Da Napoli alla Val Susa le mani della mafia sui cantieri della Tav
Tutti parlano di Tav, ma prima di ogni cosa bisognerebbe partire da un dato di fatto: negli ultimi trent’anni l’Alta velocità è diventata uno strumento per la diffusione della corruzione e della criminalità organizzata, un modello vincente di business perfezionatosi dai tempi dalla costruzione dell’Autostrada del Sole e della ricostruzione post-terremoto in Irpinia. Questa è una certezza giudiziaria e storica più solida delle valutazioni ambientali e politiche (a favore o contro), più solida di ogni altra analisi sulla necessità o sull’inutilità di quest’opera. In questo momento ci si divide tra chi considera la Tav in Val di Susa come un balzo in avanti per l’economia, come un ponte per l’Europa, e chi invece un’aberrazione dello spreco e una violenza sulla natura. Su un punto però ci si deve trovare uniti: bisogna avere il coraggio di comprendere che l’Italia al momento non è in grado di garantire che questo cantiere non diventi la più grande miniera per le mafie. Il governo Monti deve comprendere che nascondere il problema è pericoloso. Prima dei veleni, delle polveri, della fine del turismo, della spesa esorbitante, prima di tutte le analisi che in questi giorni vengono discusse bisognerebbe porsi un problema di sicurezza del sistema economico. Che è un problema di democrazia.
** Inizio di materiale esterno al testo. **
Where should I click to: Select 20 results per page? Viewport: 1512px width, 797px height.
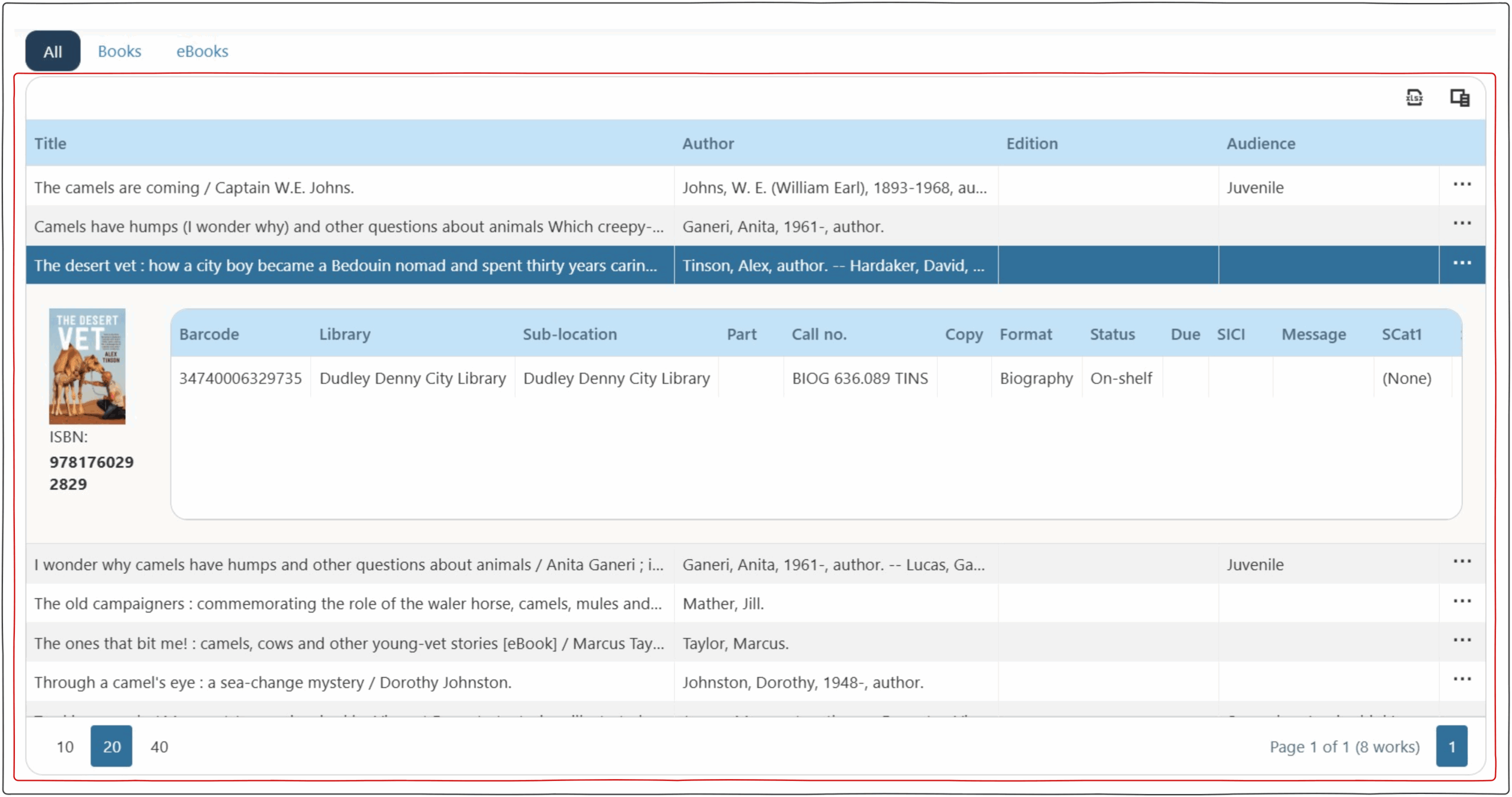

Ci si può difendere dall’infiltrazione mafiosa solo fiaccando le imprese prima che entrino nel mercato, quando cioè è ancora possibile farlo. Ma ormai l’economia mafiosa è assai aggressiva e l’Italia, invece, è disarmata. Il Paese non può permettersi di tenere in vita con i fiumi di danaro della Tav le imprese illegali. Se non vuole arrendersi alle cosche, e bloccare ogni grande opera, deve dotarsi di armi nuove, efficaci e appropriate. La priorità non può che essere la “messa in sicurezza dell’economia”, per sottrarla all’infiltrazione e al dominio mafioso, dotandola di anticorpi che individuino e premino la liceità degli attori coinvolti e creino le condizioni per una concorrenzialità , vera, non inquinata dai fondi neri. Oggi questa messa in sicurezza non è ancora stata fatta e il Paese, per ora, non ha gli strumenti preventivi per sorvegliare l’enorme giro degli appalti e subappalti, i cantieri, la manodopera, le materie prime, i trasporti, e lo smaltimento dei rifiuti, settori tradizionali in cui le mafie lavorano (inutile negarlo o usare toni prudenti) in regime di quasi monopolio. Quando i cantieri sono giganti con fabbriche di movimenti umani e di pale non ci sono controlli che tengano.
IL BUSINESS CRIMINALE
Le mafie si presentano con imprese che vincono perché fanno prezzi vantaggiosi che sbaragliano il mercato, hanno sedi al nord e curricula puliti, e il flusso di denaro destinato alla Tav rischia di diventare linfa per il loro potenziamento, aumentandone la capacità di investimento, di controllo del territorio, accrescendone il potere economico e, di conseguenza, politico. Non vincono puntando il fucile. Vincono perché grazie ai soldi illeciti il loro agire lecito è più economico, migliore e veloce. Lo schema finanziario utilizzato sino ad ora negli appalti Tav è il meccanismo noto per la ricostruzione post-terremoto del 1980: il meccanismo della concessione, che sostituisce la normale gara d’appalto in virtù della presunta urgenza dell’opera, e fa sì che la spesa finale sia determinata sulla base della fatturazione complessiva prodotta in corso d’opera, permettendo di fatto di gonfiare i costi e creare fondi neri per migliaia di miliardi. La storia dell’alta velocità in Italia è storia di accumulazione di capitali da parte dei cartelli mafiosi dell’edilizia e del cemento. Il tracciato della Lione-Torino si può sovrapporre alla mappa delle famiglie mafiose e dei loro affari nel ciclo del cemento. Sono tutte pronte e già si sono organizzate in questi anni.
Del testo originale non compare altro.